DATA SECTION:
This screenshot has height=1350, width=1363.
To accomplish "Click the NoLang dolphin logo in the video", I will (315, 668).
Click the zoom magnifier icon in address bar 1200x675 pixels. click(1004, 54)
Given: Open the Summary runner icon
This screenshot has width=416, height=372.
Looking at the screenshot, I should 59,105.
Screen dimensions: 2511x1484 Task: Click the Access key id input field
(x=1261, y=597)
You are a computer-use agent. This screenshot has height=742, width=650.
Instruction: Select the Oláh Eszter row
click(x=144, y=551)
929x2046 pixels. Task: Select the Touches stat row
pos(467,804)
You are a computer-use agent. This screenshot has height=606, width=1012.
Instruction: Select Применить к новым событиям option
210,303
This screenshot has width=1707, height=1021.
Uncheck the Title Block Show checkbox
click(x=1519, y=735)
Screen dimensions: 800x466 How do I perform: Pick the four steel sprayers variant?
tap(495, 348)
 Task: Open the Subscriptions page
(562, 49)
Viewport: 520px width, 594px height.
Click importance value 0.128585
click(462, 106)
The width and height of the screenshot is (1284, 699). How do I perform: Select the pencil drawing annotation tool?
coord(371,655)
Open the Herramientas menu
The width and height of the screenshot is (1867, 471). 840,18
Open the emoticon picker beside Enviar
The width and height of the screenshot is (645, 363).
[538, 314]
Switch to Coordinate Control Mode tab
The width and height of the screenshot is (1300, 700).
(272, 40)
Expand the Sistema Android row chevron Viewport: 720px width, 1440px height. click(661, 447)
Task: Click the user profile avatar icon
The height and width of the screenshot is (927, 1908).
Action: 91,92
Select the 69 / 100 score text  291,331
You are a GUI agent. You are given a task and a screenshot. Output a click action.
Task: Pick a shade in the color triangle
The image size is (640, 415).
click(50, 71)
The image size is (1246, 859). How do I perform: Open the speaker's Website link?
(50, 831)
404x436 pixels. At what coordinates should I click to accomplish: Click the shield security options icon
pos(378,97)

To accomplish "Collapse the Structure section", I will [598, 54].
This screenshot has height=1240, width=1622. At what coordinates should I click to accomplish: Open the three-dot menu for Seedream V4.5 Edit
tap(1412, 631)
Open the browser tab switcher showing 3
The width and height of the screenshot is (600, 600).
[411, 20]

WORK ORDER: Each entry is to be retyped exactly as it appears.

RESULT:
This screenshot has height=1350, width=1363.
To accomplish "Click the NoLang dolphin logo in the video", I will (315, 668).
Click the zoom magnifier icon in address bar 1200x675 pixels. click(1004, 54)
Given: Open the Summary runner icon
This screenshot has width=416, height=372.
Looking at the screenshot, I should 59,105.
Screen dimensions: 2511x1484 Task: Click the Access key id input field
(x=1261, y=597)
You are a computer-use agent. This screenshot has height=742, width=650.
Instruction: Select the Oláh Eszter row
click(x=144, y=551)
929x2046 pixels. Task: Select the Touches stat row
pos(467,804)
You are a computer-use agent. This screenshot has height=606, width=1012.
Instruction: Select Применить к новым событиям option
210,303
This screenshot has width=1707, height=1021.
Uncheck the Title Block Show checkbox
click(x=1519, y=735)
Screen dimensions: 800x466 How do I perform: Pick the four steel sprayers variant?
tap(495, 348)
 Task: Open the Subscriptions page
(562, 49)
Viewport: 520px width, 594px height.
Click importance value 0.128585
click(462, 106)
The width and height of the screenshot is (1284, 699). How do I perform: Select the pencil drawing annotation tool?
coord(371,655)
Open the Herramientas menu
The width and height of the screenshot is (1867, 471). 840,18
Open the emoticon picker beside Enviar
The width and height of the screenshot is (645, 363).
[538, 314]
Switch to Coordinate Control Mode tab
The width and height of the screenshot is (1300, 700).
(272, 40)
Expand the Sistema Android row chevron Viewport: 720px width, 1440px height. click(661, 447)
Task: Click the user profile avatar icon
The height and width of the screenshot is (927, 1908).
Action: 91,92
Select the 69 / 100 score text  291,331
You are a GUI agent. You are given a task and a screenshot. Output a click action.
Task: Pick a shade in the color triangle
The image size is (640, 415).
click(50, 71)
The image size is (1246, 859). How do I perform: Open the speaker's Website link?
(50, 831)
404x436 pixels. At what coordinates should I click to accomplish: Click the shield security options icon
pos(378,97)

To accomplish "Collapse the Structure section", I will [598, 54].
This screenshot has height=1240, width=1622. At what coordinates should I click to accomplish: Open the three-dot menu for Seedream V4.5 Edit
tap(1412, 631)
Open the browser tab switcher showing 3
The width and height of the screenshot is (600, 600).
[411, 20]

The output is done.